1. LOS ANGELES DODGERS

(Fourth in 2010, 80-82)

Not only did they improve their offence and pitching, they did it at the expense of their division mates, adding Juan Uribe (24 HR, 85 RBI) from the Giants and pilfering the Padres for Jon Garland (14-12, 3.47 ERA).

The Dodgers were 11th in runs scored in 2010, averaging 4.12 per game, but new manager Don Mattingly is confident of a return to the form of 2009 when the club ranked fourth.

The Dodgers, however, will only go as far as their pitching takes them. And it does look impressive. Even with Garland out until mid-April with an oblique strain, and Vicente Padilla out after forearm surgery, the Dodgers rotation is in significantly better shape than most with Clayton Kershaw, Chad Billingsley, Ted Lilly and Hiroki Kuroda.

Should closer Jonathan Broxton return to the form that included a 2.11 ERA before the break last year, it might be enough to win this three-way rumble with the Giants and Rockies.

2. SAN FRANCISCO GIANTS

(First in 2010, 92-70)

They lost Uribe and Edgar Renteria in the off-season and it’s difficult to see Buster Posey following up with a sophomore season as good as last year.

Giants general manager Brian Sabean said as 2010 evolved, his team “had a refuse-to-lose mentality” and it will be difficult to rediscover that passion.

Lincecum, Matt Cain, Jonathan Sanchez, Madison Bumgarner, and Barry Zito front a formidable rotation.

Brian Wilson (48 saves) spent the off-season doing stuff famous people do: Talk shows, Hollywood parties, promotional gigs.
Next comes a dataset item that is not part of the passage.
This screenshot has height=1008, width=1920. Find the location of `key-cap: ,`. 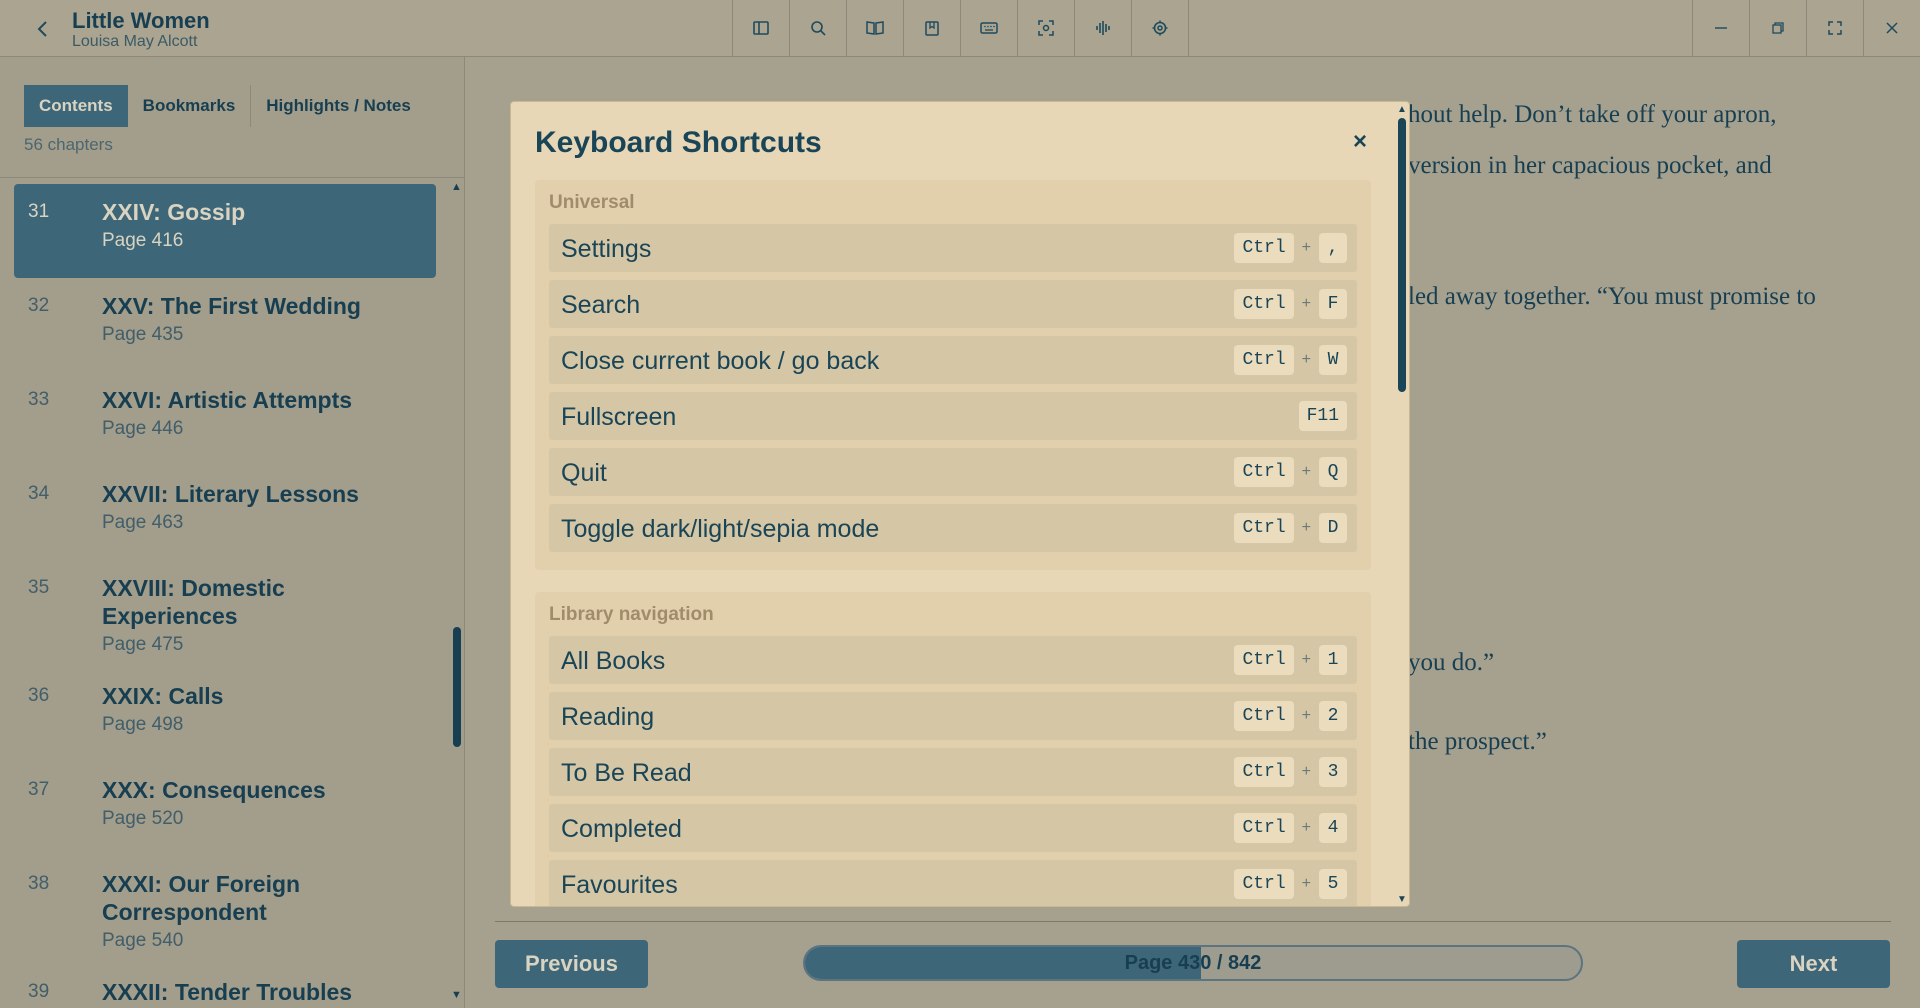

key-cap: , is located at coordinates (1333, 248).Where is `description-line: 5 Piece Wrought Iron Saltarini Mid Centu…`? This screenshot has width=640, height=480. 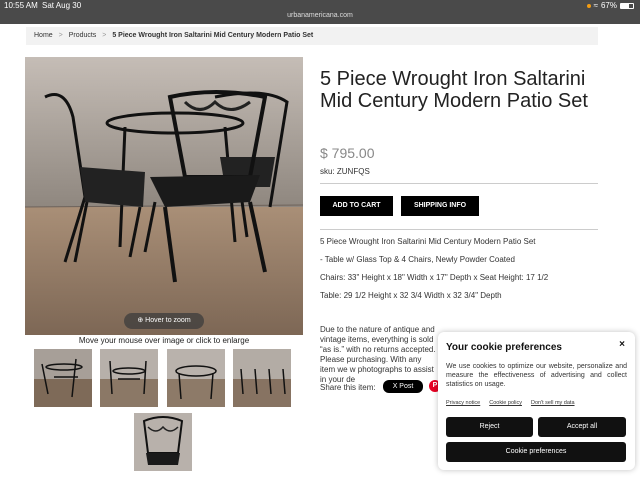 description-line: 5 Piece Wrought Iron Saltarini Mid Centu… is located at coordinates (428, 242).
Conclusion: They may have lost just enough offence and desire to let the Dodgers slip on by.

3. COLORADO ROCKIES

(Third in 2010, 83-79)

Colorado should contend for its first division crown in team history as its young talent is starting to develop.

Colorado has two of the top young hitters in the game in Troy Tulowitzki and Carlos Gonzalez. But, after that where the offence comes from gets a bit foggy. Todd Helton’s reputation is bigger than his game at age 37. Big years are expected from centre fielder Dexter Flower and third baseman Ian Stewart — but both are still learning and prone to hit the usual career potholes.

Ubaldo Jimenez had a breakout year, going 19-8 with a 2.88 ERA, and also threw the first no-hitter in team history last year. He and Jorge De La Rosa are a solid one-two, but after that the rotation falls off sharply.

Huston Street is one of the top closers in the game. The problem is keeping him in the game. He has a tendency to make life miserable for everyone — hitters when he’s healthy; himself when he’s plagued by recurring hip, shoulder and elbow injuries.

4. SAN DIEGO PADRES

(Second in 2010, 90-72)

Not the worst team in baseball but they’re trying hard. After a surprisingly strong start last season, management dumped star Adrian Gonzalez and his 161 career homers to the Bosox. Staff ace Garland is gone to the Dodgers. What was the best bullpen in baseball lost Ryan Webb and Edward Mujica.

They’re back doing what the Padres do best: Rebuilding. After a 90-win season in 2010, they may be headed for a 90-loss season in 2011. The staff ace is 23-year old Mat Latos and GM Jed Hoyer signed Aaron Harang as his wingman. Harang hasn’t won more than six games in a season since 2007.

So, yeah, this is going to work.

5. ARIZONA DIAMONDBACKS

(Fifth in 2010, 65-97)

OK, this may be the worst team in Major League Baseball. New GM Kevin Towers has a monumental task rebuilding a club that won just 65 games in 2010. He started by signing closer J.J. Putz to fix a bullpen that ranked last in save percentage (59%). Dan Hudson, 23, flashed to prominence last year going 7-1 with a 1.69 ERA but Kirk Gibson’s staff is headed by veteran Joe Saunders, followed by right-handers Ian Kennedy, Hudson — and maybe Armando Galarraga and Zach Duke.